Could you rewrite the rows starting at the line containing "Where should I" and ending at the line containing "932x550 pixels. How", swapping "pixels" for "px" and leaving everything else unchanged? Omit the pictures from your answer.

DATA TO PROCESS:
________________________________________
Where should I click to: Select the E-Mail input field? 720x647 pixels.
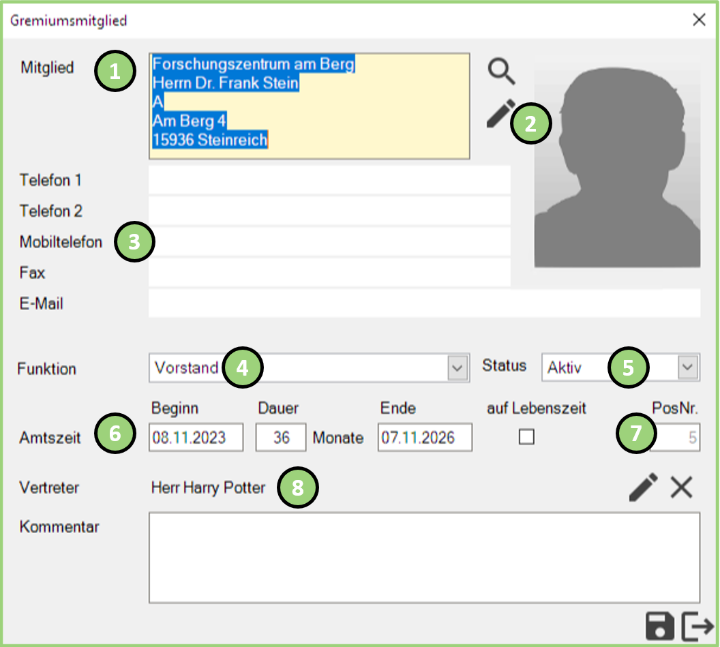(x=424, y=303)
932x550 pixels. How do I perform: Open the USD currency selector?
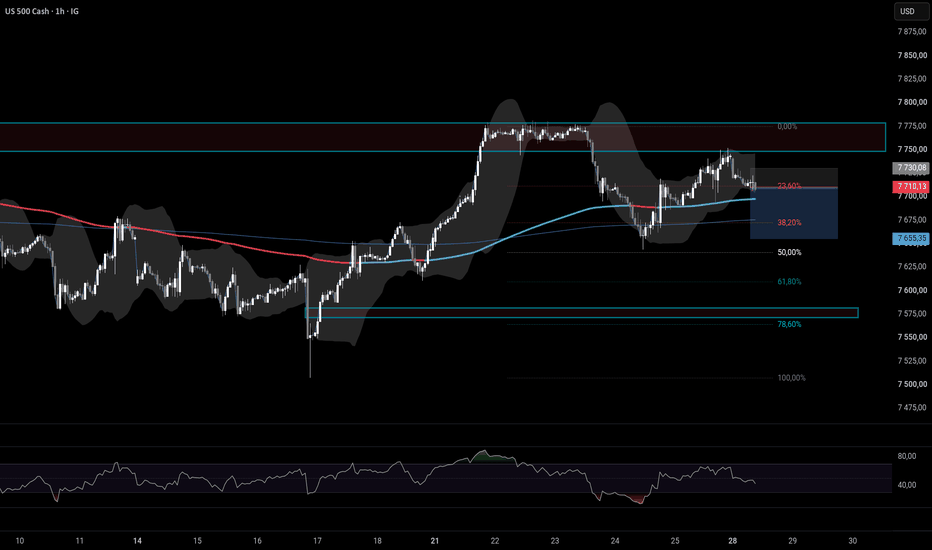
________________________________________
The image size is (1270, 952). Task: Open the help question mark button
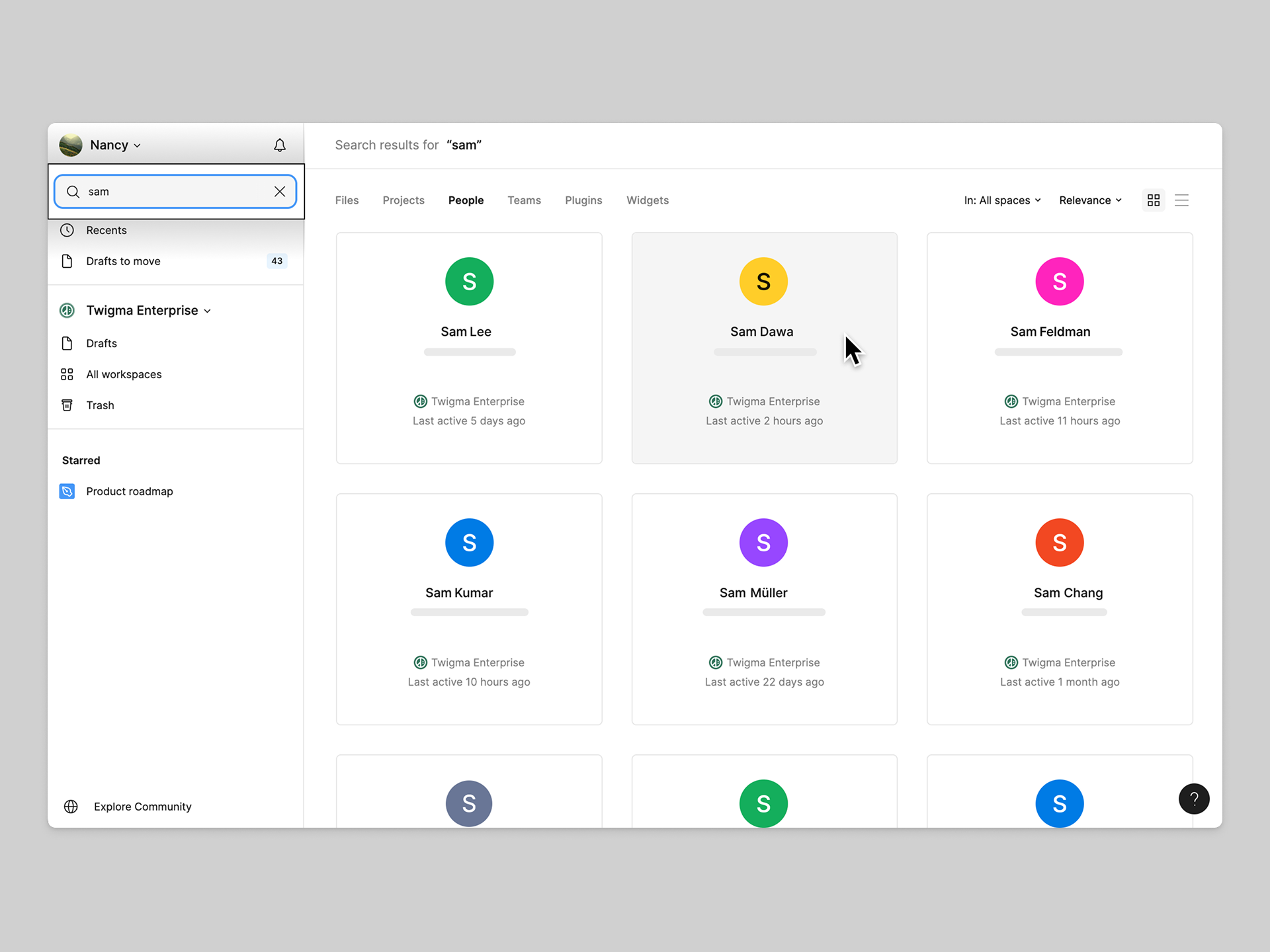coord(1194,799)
________________________________________
SOLUTION:
Where should I click to: Select the E-Mail input field? 720x647 px.
(x=424, y=303)
932x550 px. How do I perform: Open the USD currency selector?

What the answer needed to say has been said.